Mobile device technology has also played a part in reducing revenue for newspapers.  Plainly put, people just love their mobile devices and like the ability to view content of whatever kind, wherever and whenever they want.

This does not mean the newspapers aren’t fighting back. News Corp., owners of the Wall Street Journal, among other outlets, more and more is placing their content behind pay-only firewalls. For outlets like the WSJ, this has actually worked out pretty well for them, thanks to a great understanding of their reader base and compelling content. It hasn’t worked out quite as well for most newspapers, as readers have become used to advertising-supported content. These readers will likely abandon a newspaper that begins to charge for content.

An interesting sidenote to this issue is that most newspapers are profitable. Problem is, they are not as profitable as they once were, and are now unable to sustain the massive debt load their management has incurred.

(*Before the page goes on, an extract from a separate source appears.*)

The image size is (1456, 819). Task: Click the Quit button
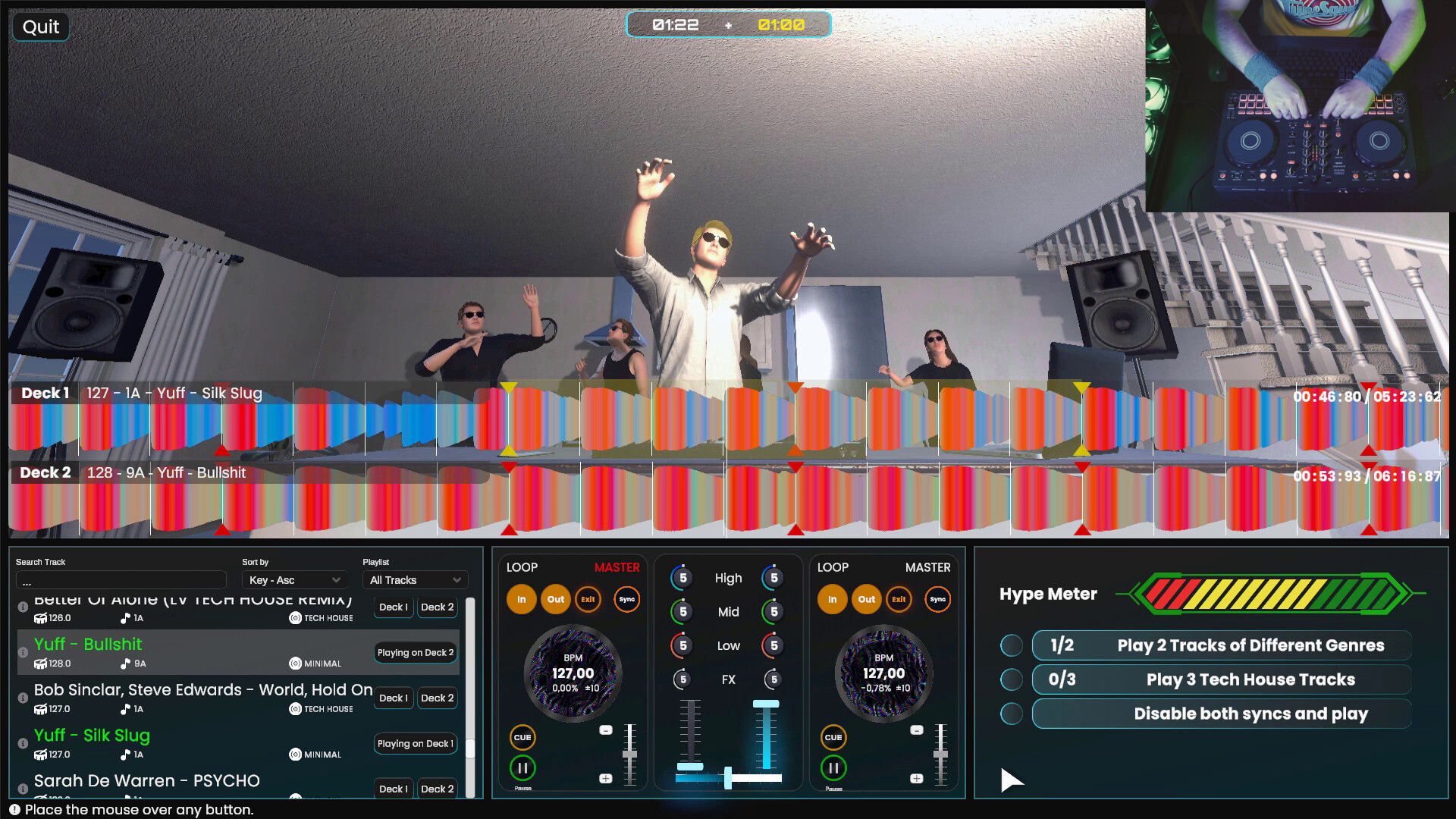coord(40,27)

I’m still a subscriber to a local newspaper. I like the feeling of the paper in my hand.  It hasn’t been easy, though. In the last three years, the subscription price has nearly doubled, while the sheet size has shrunken by 20-30% (with the newspaper’s management spinning it by saying the new size is “more convenient”), and total page count has gone into free-fall. So, I get less than half the paper I once had for twice the money. Yet I still subscribe. Oh, and I also subscribe to over 20 magazine titles.

It’s not easy for someone who wants to get into the print world. College professors tell their graphic arts students that print is dead and that their students shouldn’t even accept offers for work in print. In my own experience, I have had to spend an inordinate amount of my time training ad agency graphic designers about print, and how to make graphic files and page layouts that work in print—things they should have picked up in school. Basically, what graphic arts students are being taught today is that if it isn’t online, it’s not worth talking about.

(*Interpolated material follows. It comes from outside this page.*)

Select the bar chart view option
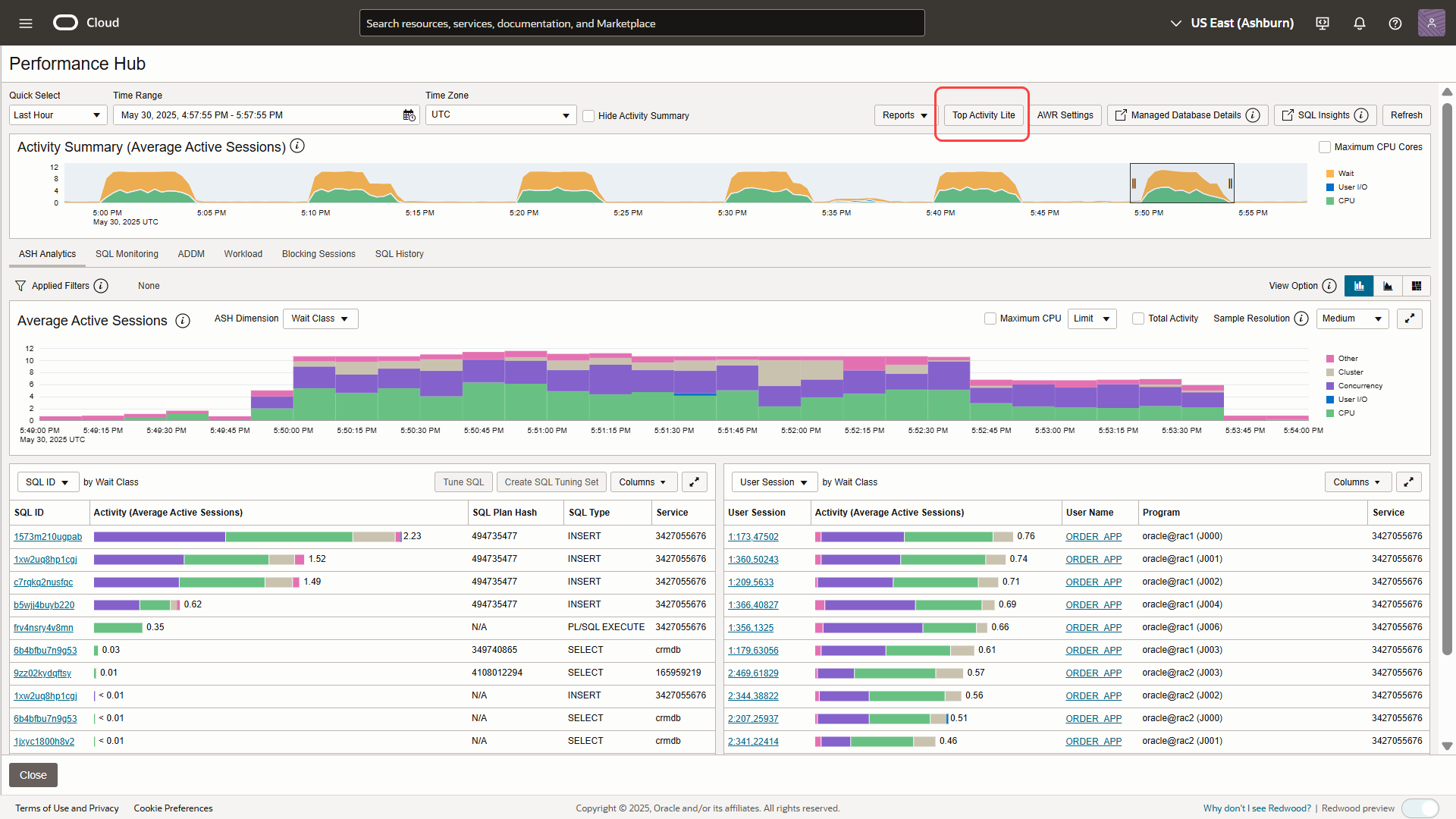Screen dimensions: 1456x819 tap(1359, 286)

Go to your neighborhood bookstore, to the computer section, and see how many titles are available these days for print-specific computer applications, including graphic design, page layout, etc. There are plenty of books on web design, on Photoshop for the web, on Dreamweaver, and so on, but if you’re lucky, you might find one or two titles for things like Adobe’s InDesign (an advanced page layout tool), and nothing for Quark Xpress or FrameMaker.

As much as I am here today writing this for an online outlet, my heart is still with print, and in spite of the opinion of the “popular” media, print is not dead. Its business model is certainly changing. New print technologies are making short-run jobs more economically feasible, and conventional pressrooms are getting more and more efficient. The use of soy-based inks, recycled papers, and filmless pre-press are making print greener than ever, not to mention lower cost and higher quality.

So, support your local newspaper before it’s gone, and if you are considering a career in graphic design, consider print—from what I can see, the field is wide open.